Было уже поздно, когда я вымыл кисточки и отложил их в сторону. У меня было два листа, которые мне нравились, и третий, на мой взгляд, самый лучший, хотя он был слабый и неясный
— скорее мечта о щенке, чем настоящий щенок. В большей степени то, что я чувствую, чем то, что вижу, подумалось мне.
Но когда я стоял перед дверью леди Пейшенс и смотрел вниз на бумаги в моей руке, то внезапно показался себе маленьким ребенком, дарящим своей матери смятые и поникшие одуванчики. Разве это подходящее занятие для юноши? Если бы я действительно был помощником Федврена, тогда эти упражнения были бы вполне закономерными, потому что хороший писарь Должен уметь иллюстрировать и раскрашивать так же хорошо, как и писать. Но дверь открылась прежде, чем я успел постучать, и я оказался в комнате. Руки мои все еще были перепачканы краской, листы влажные.
Я молчал, когда Пейшенс раздраженно приказала мне войти, потому что я уже и так достаточно опоздал. Я уселся на краешек стула с каким-то смятым плащом и незаконченным шитьем. Я положил рисунки сбоку, на гору таблиц.
— Думаю, что ты можешь научиться читать стихи, если захочешь, — заметила она с некоторой суровостью, — и таким образом ты мог бы научиться сочинять стихи. Рифмы, размеры не более чем… Это щенок?
— Должен был быть щенок, — пробормотал я. Не помню, чтобы когда-нибудь я чувствовал себя более жалким и смущенным.
Она бережно подняла листы и долго рассматривала их, каждый по очереди, сперва поднося их близко к глазам, а потом глядя с расстояния вытянутой руки. Дольше всего она смотрела на расплывчатый.
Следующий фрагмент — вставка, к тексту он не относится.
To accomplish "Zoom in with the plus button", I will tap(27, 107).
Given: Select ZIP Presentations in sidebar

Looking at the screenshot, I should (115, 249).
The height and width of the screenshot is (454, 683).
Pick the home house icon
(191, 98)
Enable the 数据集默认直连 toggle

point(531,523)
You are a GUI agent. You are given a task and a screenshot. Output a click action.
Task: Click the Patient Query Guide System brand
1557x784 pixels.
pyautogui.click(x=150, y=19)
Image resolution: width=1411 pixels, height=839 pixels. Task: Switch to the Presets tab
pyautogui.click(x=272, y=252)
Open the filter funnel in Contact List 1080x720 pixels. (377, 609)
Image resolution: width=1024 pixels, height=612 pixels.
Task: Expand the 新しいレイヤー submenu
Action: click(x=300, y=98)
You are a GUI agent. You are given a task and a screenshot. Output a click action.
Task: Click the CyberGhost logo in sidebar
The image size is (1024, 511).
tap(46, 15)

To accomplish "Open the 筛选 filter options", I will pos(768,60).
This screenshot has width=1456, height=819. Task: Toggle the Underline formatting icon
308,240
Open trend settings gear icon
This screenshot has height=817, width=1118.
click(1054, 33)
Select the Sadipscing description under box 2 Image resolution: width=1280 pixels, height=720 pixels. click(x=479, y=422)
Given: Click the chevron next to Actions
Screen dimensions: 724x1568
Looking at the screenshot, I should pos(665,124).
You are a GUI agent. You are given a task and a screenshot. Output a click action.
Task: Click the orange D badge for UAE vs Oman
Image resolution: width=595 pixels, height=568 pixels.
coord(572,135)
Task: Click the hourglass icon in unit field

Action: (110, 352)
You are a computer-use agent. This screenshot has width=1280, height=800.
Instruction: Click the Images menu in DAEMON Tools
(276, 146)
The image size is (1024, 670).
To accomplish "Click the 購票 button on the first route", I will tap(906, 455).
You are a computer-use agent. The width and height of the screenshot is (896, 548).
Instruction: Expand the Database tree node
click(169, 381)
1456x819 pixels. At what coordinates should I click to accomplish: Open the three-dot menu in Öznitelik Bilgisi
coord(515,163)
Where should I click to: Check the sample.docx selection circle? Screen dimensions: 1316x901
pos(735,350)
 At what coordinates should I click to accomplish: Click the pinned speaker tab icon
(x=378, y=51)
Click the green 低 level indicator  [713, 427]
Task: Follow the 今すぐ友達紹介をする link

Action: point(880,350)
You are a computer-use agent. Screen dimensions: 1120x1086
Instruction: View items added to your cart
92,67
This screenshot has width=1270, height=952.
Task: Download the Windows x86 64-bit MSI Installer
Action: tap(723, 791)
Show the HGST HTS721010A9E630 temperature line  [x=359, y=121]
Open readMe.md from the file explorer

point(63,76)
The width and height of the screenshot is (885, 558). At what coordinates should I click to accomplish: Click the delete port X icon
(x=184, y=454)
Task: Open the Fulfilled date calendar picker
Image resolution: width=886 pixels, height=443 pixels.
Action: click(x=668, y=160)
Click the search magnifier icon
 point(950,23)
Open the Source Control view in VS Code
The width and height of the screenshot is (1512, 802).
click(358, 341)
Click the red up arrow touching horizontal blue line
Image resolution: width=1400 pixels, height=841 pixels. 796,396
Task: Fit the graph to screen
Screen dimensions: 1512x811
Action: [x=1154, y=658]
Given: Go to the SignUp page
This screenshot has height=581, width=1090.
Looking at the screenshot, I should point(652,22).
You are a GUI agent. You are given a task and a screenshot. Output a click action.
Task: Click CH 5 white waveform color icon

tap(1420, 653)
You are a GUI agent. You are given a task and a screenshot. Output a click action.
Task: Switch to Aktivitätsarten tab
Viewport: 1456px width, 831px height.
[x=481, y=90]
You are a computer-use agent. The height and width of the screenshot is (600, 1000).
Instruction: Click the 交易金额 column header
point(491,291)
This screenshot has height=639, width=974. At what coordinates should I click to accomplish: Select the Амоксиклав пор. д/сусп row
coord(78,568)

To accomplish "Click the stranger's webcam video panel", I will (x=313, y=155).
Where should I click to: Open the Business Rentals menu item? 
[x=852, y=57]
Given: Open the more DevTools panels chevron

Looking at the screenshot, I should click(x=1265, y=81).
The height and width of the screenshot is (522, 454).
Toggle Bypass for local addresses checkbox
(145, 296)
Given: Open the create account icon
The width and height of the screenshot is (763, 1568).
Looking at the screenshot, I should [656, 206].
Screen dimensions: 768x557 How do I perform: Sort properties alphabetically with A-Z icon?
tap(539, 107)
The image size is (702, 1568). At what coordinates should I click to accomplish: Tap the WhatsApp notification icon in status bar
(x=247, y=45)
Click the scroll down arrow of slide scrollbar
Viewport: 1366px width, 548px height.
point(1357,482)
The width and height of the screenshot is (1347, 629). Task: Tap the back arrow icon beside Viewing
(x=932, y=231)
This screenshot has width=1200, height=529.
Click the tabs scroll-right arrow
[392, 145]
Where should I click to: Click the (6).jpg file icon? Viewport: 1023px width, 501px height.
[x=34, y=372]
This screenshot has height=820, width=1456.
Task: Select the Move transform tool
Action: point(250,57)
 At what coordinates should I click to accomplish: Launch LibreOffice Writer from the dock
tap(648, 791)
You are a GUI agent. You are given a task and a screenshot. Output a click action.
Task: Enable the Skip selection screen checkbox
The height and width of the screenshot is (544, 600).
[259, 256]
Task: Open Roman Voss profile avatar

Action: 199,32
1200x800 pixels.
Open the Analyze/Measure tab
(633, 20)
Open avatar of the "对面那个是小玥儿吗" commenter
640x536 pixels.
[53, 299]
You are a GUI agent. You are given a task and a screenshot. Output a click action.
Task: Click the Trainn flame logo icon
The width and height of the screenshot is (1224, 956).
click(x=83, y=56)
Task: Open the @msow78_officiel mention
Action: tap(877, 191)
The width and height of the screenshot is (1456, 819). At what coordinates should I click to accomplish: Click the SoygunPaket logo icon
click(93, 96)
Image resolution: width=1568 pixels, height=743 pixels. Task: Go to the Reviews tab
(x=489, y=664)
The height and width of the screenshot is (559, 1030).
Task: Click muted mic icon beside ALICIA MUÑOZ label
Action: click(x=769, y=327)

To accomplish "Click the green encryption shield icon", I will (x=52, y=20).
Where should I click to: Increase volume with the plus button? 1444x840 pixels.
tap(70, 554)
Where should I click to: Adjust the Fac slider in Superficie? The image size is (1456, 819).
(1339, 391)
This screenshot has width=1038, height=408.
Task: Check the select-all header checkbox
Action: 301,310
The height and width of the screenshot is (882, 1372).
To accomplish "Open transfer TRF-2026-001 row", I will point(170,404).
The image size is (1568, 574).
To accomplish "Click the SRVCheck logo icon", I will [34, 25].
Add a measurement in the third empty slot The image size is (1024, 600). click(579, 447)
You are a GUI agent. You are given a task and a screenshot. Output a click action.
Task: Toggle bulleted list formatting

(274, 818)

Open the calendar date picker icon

— Кто это для тебя сделал? — спросила она наконец. — Это не извиняет твоего опоздания, но я могла бы найти хорошее применение для того, кто может изобразить на бумаге то, что видит глаз, такими верными цветами. Это беда всех травников, которые у меня есть: все покрашено зеленым цветом независимо от того, серые они или розоватые. Такие таблицы бесполезны, если собираешься по ним учиться…
— Я подозреваю, что он сам нарисовал щенка, мэм, — великодушно вмешалась Лейси.
— А бумага! Она лучше, чем то, что у меня было тогда…— Пейшенс внезапно замолчала. — Ты, Томас? — (Думаю, она впервые вспомнила об имени, которым меня нарекла.) — Ты так рисуешь?
Под ее недоверчивым взглядом я умудрился быстро кивнуть головой. Она снова подняла рисунки.
— Твой отец не мог нарисовать и кривой линии, разве что на карте. Твоя мать хорошо рисовала?
— Я ничего не помню о ней, леди, — неохотно ответил я. Я не мог вспомнить, чтобы у кого-нибудь хватило смелости задать мне такой вопрос.
— Что? Ничего? Но тебе же было шесть лет. Ты должен что-нибудь вспомнить. Цвет ее волос, ее голос, как она называла тебя…
В ее голосе было болезненное любопытство, как будто она не могла утерпеть и не задать этот вопрос.
И на мгновение я почти вспомнил. Запах мяты или, может быть… Все исчезло.
— Ничего, леди. Если бы она хотела, чтобы я ее помнил, она бы не оставила меня, я полагаю, — вырвалось у меня. Конечно же, я не должен был ничего помнить о матери, которая бросила меня и даже не делала никаких попыток искать меня.